Tuesday, February 26, 2013

The Things About Me

Lately, I've come to truly abhor the relationship I have with the things about me. The treasures and junk that have magnetized themselves to me over time swirl about my room like some kind of nest. I abhor their presence, their quantity and the petty attachments that I have for them. Pictures, ornaments, fabrics, books, seashells and house plants, heirlooms and old furniture.

Aging does this, bestows things upon us. Souvenirs of the years. Yet when it's time to move, they become dead weight. 'Oh, I cannot leave this behind!" "And what about this? I cannot get rid of it!" The familiar refrain is a psychological bore.


Me at age nine, having tea time with my grandmother.


My grandmother lived in the same house in Birmingham for nearly 40 years. She was a sophisticated Southern woman who loved art and music, and had traveled all over Europe. Consequently, her home was a virtual museum. I admired her grand nest and grew up within it. It was my solitary playground: endless books of literature and art, paintings, musical instruments and a myriad of elegant items to pour over. I dreamt one day of inheriting her style, her ability to collect and hoard beautiful things. I imagined myself, a sophisticated old man puttering about within his own gilded, ornately cluttered cage, admiring his baubles silently and proudly.

But when she died and her museum had to be disassembled, it became a maddening store of dusty loadstones, a seemingly endless pile to sort through and assess worth upon. The desire to shamelessly covet was immediately paired with the impulse to distain and wantonly discard. "This belonged to her, and she loved it, so I must keep it!" "Oh, how this makes me think of her, of my childhood, and so I must keep it!" Along with, "My God, SHE HAD SO MUCH STUFF! Get rid of it ALL!" Again, a tremendous bore. The endeavor lasted days and was a mental nightmare I swore never to repeat.


My room 32 years later, the same tea trolley beneath the window. 

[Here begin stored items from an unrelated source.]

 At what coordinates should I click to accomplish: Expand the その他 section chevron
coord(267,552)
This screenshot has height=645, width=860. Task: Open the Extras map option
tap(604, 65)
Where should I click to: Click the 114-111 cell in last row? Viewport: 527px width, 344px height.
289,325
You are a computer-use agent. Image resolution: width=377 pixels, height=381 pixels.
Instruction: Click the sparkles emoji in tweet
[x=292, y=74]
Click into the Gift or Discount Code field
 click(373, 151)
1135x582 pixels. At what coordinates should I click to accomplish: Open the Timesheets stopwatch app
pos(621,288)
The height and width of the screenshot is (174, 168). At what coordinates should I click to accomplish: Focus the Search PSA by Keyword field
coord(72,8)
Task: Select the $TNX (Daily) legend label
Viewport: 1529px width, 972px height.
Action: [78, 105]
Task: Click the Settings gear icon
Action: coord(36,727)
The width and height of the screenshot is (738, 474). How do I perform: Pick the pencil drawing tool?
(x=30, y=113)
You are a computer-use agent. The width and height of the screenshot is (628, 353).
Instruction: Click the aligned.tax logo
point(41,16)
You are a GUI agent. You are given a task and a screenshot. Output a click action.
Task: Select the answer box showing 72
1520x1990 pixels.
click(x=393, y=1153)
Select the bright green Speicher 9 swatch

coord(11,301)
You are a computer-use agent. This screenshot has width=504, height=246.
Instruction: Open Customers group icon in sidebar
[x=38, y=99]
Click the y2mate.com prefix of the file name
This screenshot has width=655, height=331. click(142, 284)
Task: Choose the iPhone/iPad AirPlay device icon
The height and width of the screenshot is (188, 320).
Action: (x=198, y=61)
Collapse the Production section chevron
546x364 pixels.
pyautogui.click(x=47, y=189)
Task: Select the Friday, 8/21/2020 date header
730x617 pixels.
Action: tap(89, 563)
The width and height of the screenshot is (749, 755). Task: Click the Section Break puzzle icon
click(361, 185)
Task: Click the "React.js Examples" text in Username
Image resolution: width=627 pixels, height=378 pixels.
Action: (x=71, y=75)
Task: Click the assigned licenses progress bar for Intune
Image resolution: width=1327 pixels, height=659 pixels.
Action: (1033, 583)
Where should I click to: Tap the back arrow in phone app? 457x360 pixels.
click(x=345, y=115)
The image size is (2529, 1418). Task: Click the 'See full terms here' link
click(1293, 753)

Now, fully ensconced in middle age, I fight my things and my hoarding habits. The comfort of nice things and a pretty home continually contest the Buddhist shame they instill in me. The weight they place upon me and the drag they create have become debilitating anathemas. Yet each morning I sit in my bed, like some dandy Oscar Wilde, with coffee in hand and look about my pretty sarcophagus and am temporarily dazzled and hypnotized, and in some temporary way am pleased.

One solution to all this gyration is travel. During my periodic jaunts, I have found that I am most happy and content in hotel rooms and guest houses. Their sterility and simplicity immediately have me sighing with relief. To have only a bed, a dresser and a closet, a bathroom (even if it's down the hall), and my single bag of essentials, and to know that none of these things even belong to me or really even matter, is so pleasantly liberating. At these times, remarkably, I never find myself wishing for more.

I should learn from this, as it is surely one of the great lessons of travel. It is the ideal that I should strive towards. But its a journey worthy of Sisyphus: always two steps forward, then one backward.